DSC01263I was dropped on the main road where I ended last time, and walked to the Wall at Shield on the Wall – NY727669. An interesting shoe deposited beside the road – why is it here? I looked back along the route of my last walk. Although it had been a nice sunny day, it was getting grey and colder – fleece and woolly hat is an interesting look. Not many walkers out, though I was passed by a couple of lads wearing kilts (I bet they were even colder than I was).


The first bit of the climb takes us up to the highest point on the Wall – the trig point at 345 metres. I have just found this website for those who seek to bag all the trig points in Britain (I’ll stick to riding all the passenger railway lines, so much easier!).
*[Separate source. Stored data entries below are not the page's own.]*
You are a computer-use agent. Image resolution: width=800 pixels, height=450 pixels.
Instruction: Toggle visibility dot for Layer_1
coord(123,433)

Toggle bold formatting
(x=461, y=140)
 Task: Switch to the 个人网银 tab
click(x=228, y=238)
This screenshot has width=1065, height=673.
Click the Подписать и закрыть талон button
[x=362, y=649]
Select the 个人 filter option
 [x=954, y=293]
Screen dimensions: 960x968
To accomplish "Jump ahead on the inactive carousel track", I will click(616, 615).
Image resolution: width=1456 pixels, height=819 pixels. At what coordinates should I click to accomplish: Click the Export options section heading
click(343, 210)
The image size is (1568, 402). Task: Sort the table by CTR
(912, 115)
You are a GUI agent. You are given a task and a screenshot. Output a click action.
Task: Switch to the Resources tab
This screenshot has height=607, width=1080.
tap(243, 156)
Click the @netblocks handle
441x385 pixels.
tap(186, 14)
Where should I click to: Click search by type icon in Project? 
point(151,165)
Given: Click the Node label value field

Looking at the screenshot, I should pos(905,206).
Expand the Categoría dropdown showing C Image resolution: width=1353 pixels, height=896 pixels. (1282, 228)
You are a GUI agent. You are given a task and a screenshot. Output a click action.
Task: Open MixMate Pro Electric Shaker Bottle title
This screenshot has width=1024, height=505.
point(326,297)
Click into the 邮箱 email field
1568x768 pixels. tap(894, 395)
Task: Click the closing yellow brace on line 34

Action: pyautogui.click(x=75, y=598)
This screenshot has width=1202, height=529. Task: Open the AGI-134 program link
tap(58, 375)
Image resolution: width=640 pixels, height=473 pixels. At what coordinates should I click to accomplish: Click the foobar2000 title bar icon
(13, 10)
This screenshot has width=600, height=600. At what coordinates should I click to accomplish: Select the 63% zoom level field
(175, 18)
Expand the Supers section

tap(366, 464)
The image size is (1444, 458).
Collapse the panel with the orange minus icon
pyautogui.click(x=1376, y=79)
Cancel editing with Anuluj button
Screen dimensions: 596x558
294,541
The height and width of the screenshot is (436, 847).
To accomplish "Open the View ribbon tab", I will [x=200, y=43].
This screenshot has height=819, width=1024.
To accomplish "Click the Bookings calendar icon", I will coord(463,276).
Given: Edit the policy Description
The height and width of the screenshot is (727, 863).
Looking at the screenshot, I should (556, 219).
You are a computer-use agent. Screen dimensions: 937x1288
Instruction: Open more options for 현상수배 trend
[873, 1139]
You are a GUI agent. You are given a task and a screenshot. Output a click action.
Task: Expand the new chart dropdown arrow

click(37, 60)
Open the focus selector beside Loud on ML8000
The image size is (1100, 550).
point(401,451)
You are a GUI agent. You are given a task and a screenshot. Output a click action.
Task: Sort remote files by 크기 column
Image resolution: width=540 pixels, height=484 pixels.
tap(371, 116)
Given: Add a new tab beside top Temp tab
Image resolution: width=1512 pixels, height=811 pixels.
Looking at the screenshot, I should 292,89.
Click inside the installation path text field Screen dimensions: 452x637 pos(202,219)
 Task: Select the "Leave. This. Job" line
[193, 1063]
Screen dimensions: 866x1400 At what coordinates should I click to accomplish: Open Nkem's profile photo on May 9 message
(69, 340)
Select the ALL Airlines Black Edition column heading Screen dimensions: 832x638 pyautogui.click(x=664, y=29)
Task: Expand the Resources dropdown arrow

If you want to know what a trig point is, read this. Mr Scoble, my Geography Master at the Cambridge Grammar School of Boys taught me all about them in 1974 – permanent features of the landscape now rendered obsolete by satellites and GPS. I like my Strava app on my phone and the fact it tells me how far I have walked along this Wall and where I am, but there is something special about concrete and stone. I also like the idea that land north of the Wall is designated “Access Land”.


If this is the top, then surely it must be downhill all the way to Wallsend? No … not even downhill to Steel Rigg. I have often parked here and walked to the viewpoint – if I find better photos, I’ll add them in later.


The Wall descends to Peel Gap, where there is an additional tower between two Turrets – presumably they couldn’t keep an eye on the Gap from the turrets. A steep climb up the other side.


On we go – lovely to have the Wall to follow.


Milecastle 39 at Castle Nick is rather impressive.


Next is Sycamore Gap – or actually, Sycamores Gap as they have planted a new one. It is a very iconic emblem of Northumberland and there are some lovely photos on the web. I found this one of the Northern Lights back in March – I was furious I missed them – but can’t find a photographer credited. If it was you, please let me know and I hope you don’t mind me using it. Apparently they have found a dump of pottery on the north side of the Wall which allow it to be dated to the later C2, and a coin horde of the 350s was found buried at the foot of the Wall.

sycamore gap nlights


I walked up the other side, and it is quite a climb.


The path runs along the top of Crag Lough, and it is quite a view down to the lake.


Then the path runs through a wooded area, with some lovely trees.


Milecastle 38 (Hotbank – not that it was very hot as I walked through) – was excavated in 1935. It produced two inscriptions recording building by the Second Legion under Governor A. Platorius Nepos for the Emperor Hadrian, therefore within the years 122 to 126. Red paint survives in the letters of one inscription. Now the path goes round it.


There is a slightly easier path south of the Wall, then the Pennine Way heads north. Shall I do that when I finish the Wall trail?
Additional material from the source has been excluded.